In [45]:
import pandas as pd
import numpy as np
import json
from datasets import load_dataset

from data.prompts import prompts

from openai import OpenAI
client = OpenAI(api_key="YOUR_KEY_HERE")

## Generating datasets

We provide the following documentation regarding out question-generation process.
Due to data sharing restrictions from AP and UpToDate, we will focus on names-related questions produced from Wikipedia. However, the process for generating the question-answer-context triplets with prompting is nearly identical after the all the contexts are processed.

First, we load in the Huggingface Wikipedia dataset:

In [18]:
wiki = load_dataset("wikimedia/wikipedia", "20231101.en")

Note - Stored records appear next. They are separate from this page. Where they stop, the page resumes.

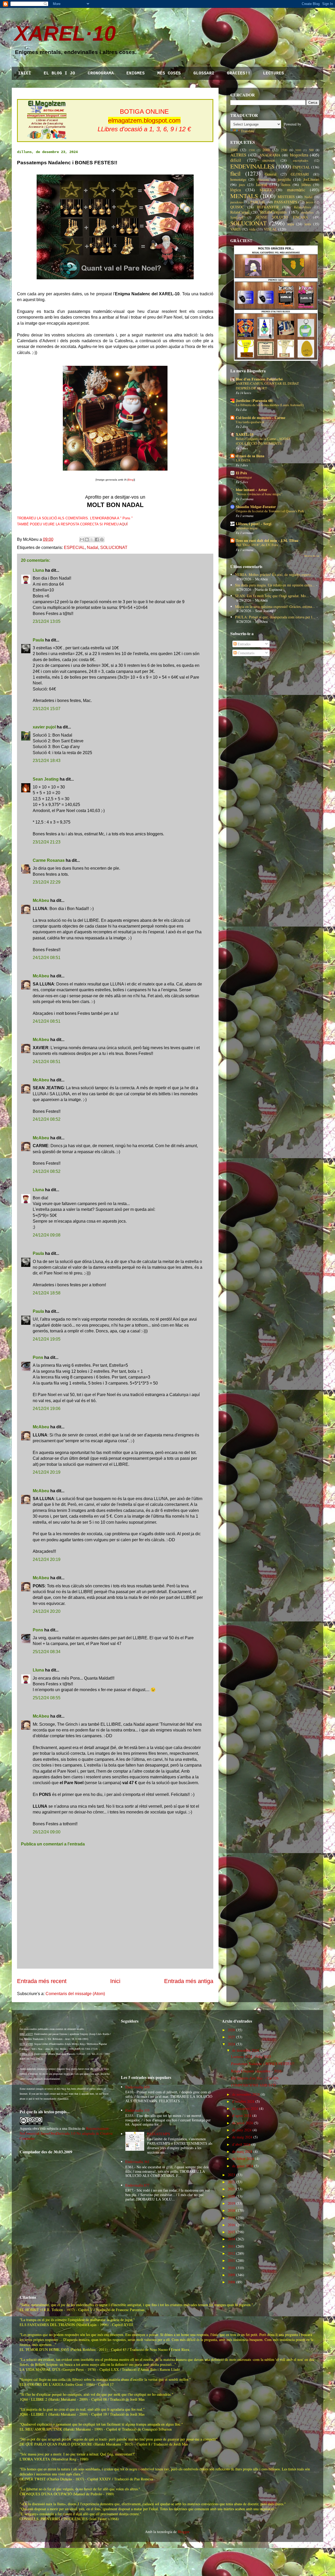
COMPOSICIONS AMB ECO (253, 2085)
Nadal (92, 547)
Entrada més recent (41, 1981)
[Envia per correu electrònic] (82, 539)
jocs (242, 184)
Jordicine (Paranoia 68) (254, 400)
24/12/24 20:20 (46, 1611)
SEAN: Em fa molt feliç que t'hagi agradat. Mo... (272, 595)
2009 (231, 2274)
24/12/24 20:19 (46, 1472)
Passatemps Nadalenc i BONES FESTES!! (262, 2063)
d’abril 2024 (241, 2144)
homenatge (238, 179)
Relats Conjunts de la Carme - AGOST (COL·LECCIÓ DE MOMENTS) (263, 440)
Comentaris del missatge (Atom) (75, 1993)
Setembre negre (247, 528)
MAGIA (266, 189)
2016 (231, 2224)
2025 (231, 2036)
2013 (231, 2246)
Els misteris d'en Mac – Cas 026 (254, 2078)
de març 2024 (242, 2151)
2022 (231, 2181)
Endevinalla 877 (137, 2185)
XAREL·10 (65, 33)
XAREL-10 (244, 434)
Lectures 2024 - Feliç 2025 (251, 2056)
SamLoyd (236, 217)
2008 (231, 2281)
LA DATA (243, 460)
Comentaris (245, 652)
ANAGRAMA (269, 155)
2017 (231, 2217)
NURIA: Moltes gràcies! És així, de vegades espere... (274, 574)
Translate (247, 130)
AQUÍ (123, 524)
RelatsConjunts (273, 212)
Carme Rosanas (49, 860)
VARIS (235, 229)
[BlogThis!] (87, 539)
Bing (130, 479)
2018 (231, 2210)
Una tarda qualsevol (250, 422)
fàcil (235, 173)
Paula (38, 640)
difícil (235, 160)
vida (252, 229)
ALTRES (238, 155)
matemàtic (296, 190)
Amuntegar (244, 477)
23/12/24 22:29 (46, 882)
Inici (115, 1981)
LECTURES (273, 73)
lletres (285, 184)
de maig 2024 (242, 2136)
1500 (252, 150)
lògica (235, 190)
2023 (231, 2174)
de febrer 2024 (243, 2158)
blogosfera (299, 155)
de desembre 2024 (245, 2050)
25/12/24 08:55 (46, 1698)
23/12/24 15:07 (46, 708)
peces (309, 202)
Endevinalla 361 (137, 2161)
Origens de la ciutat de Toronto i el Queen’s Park (270, 511)
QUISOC (237, 206)
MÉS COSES (169, 73)
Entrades (243, 643)
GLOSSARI (203, 73)
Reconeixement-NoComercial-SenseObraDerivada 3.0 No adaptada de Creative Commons (66, 2133)
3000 (298, 150)
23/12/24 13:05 (46, 621)
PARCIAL (258, 201)
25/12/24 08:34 (46, 1651)
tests (308, 223)
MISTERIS (286, 196)
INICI (24, 73)
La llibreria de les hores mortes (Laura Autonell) (270, 404)
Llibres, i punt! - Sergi (253, 523)
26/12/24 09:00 (46, 1832)
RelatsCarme (239, 212)
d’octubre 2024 (243, 2101)
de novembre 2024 (246, 2094)
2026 (231, 2029)
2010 (231, 2267)
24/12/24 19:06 (46, 1408)
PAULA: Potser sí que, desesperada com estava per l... (275, 616)
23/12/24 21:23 (46, 842)
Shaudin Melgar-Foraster (256, 506)
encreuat (269, 160)
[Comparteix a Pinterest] (101, 539)
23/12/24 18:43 (46, 760)
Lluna (38, 570)
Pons (38, 1357)
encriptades (300, 160)
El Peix (241, 473)
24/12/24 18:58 (46, 1293)
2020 (231, 2196)
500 (311, 150)
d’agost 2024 (241, 2115)
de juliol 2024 (242, 2122)
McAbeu (41, 900)
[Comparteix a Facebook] (96, 539)
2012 (231, 2253)
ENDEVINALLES (252, 166)
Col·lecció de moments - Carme (260, 417)
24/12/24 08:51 (46, 957)
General (270, 174)
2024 (231, 2043)
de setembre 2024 (245, 2108)
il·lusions (263, 179)
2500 (284, 150)
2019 (231, 2203)
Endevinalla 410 (137, 2086)
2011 (231, 2260)
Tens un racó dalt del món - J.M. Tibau (267, 540)
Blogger (183, 2531)
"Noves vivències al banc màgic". (259, 494)
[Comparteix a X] (91, 539)
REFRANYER (268, 206)
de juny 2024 (242, 2129)
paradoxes (237, 202)
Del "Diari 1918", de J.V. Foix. (257, 544)
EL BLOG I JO (59, 73)
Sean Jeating (46, 779)
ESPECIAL (74, 547)
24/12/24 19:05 (46, 1339)
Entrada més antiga (188, 1981)
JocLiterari (311, 179)
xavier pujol (44, 727)
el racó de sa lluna (250, 456)
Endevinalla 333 (137, 2110)
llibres (306, 184)
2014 (231, 2238)
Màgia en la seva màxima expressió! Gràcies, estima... (275, 606)
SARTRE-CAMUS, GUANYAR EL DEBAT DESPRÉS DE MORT (267, 385)
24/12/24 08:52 (46, 1119)
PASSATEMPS (285, 201)
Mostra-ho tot (311, 556)
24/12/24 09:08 (46, 1235)
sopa (290, 223)
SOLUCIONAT (113, 547)
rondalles (307, 212)
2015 (231, 2231)
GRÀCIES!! (238, 73)
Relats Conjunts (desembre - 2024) (256, 2070)
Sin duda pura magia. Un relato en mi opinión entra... (275, 584)
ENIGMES (135, 73)
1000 (234, 149)
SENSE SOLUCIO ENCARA (282, 217)
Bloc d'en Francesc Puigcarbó (259, 379)
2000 (266, 149)
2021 (231, 2188)
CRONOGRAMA (101, 73)
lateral (261, 184)
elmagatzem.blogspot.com (144, 120)
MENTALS (244, 196)
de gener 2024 (242, 2165)
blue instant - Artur (251, 489)
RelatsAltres (302, 207)
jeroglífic (284, 179)
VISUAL (270, 229)
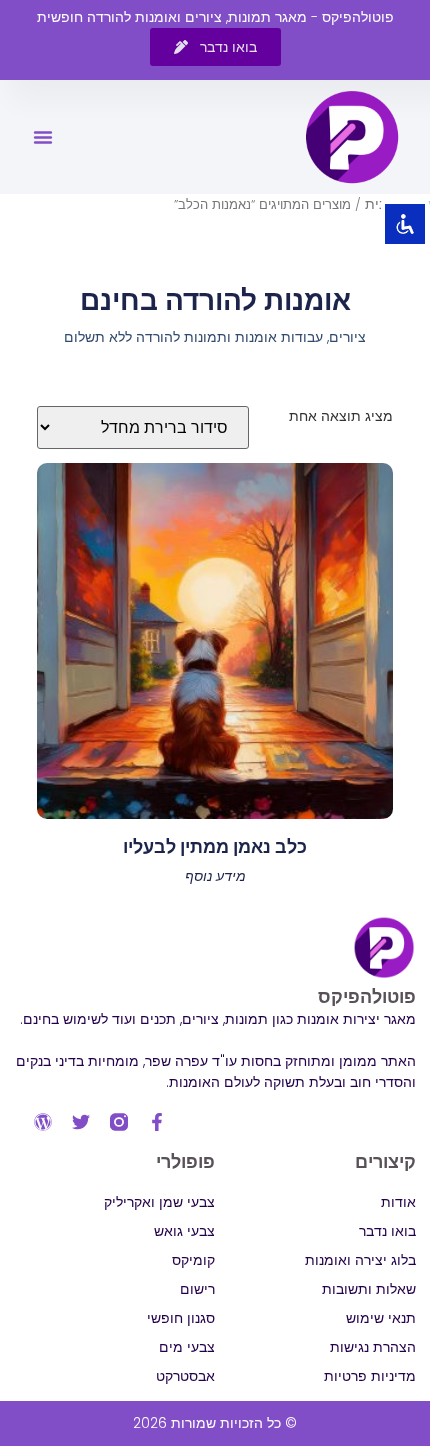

Downloading readme: 100%|████████████████████| 131k/131k [00:00<00:00, 12.7MB/s]
Downloading data: 100%|██████████████████████| 41/41 [06:08<00:00,  8.99s/files]
Generating train split: 100%|█| 6407814/6407814 [00:30<00:00, 211539.14 examples


Additionally, we want to get articles that are within a specific topic in order to maximize the quality of the context documents.

In [24]:
import wikipediaapi
import random
import wikipedia
wikipedia.set_lang("en")

wiki_api = wikipediaapi.Wikipedia('Mozilla/5.0 (Macintosh; Intel Mac OS X 10_15_7) AppleWebKit/537.36 (KHTML, like Gecko) Chrome/121.0.0.0 Safari/537.36')

def get_articles_on_topic(topic):
    page_py = wiki_api.page(topic)
    if not page_py.exists():
        return []
    linked_pages = page_py.links
    articles = list(linked_pages.keys())

    return articles

In [25]:
political_article_names = [y.lower() for y in get_articles_on_topic('Politics') if ":" not in y]

In [27]:
filtered = wiki['train'].filter(lambda x: x['title'].lower() in political_article_names)

Filter: 100%|███████████████| 6407814/6407814 [03:02<00:00, 35107.41 examples/s]


In [32]:
subset = wiki['train'].select(np.random.choice(6407814, 2000))

In [33]:
wiki_df = pd.DataFrame(subset)

Now that we have the dataframe of context documents, we can generate the question-answer-context triplets.

We start with the prompt for generating questions:

In [38]:
print(prompts.QUESTION_GENERATOR['names'])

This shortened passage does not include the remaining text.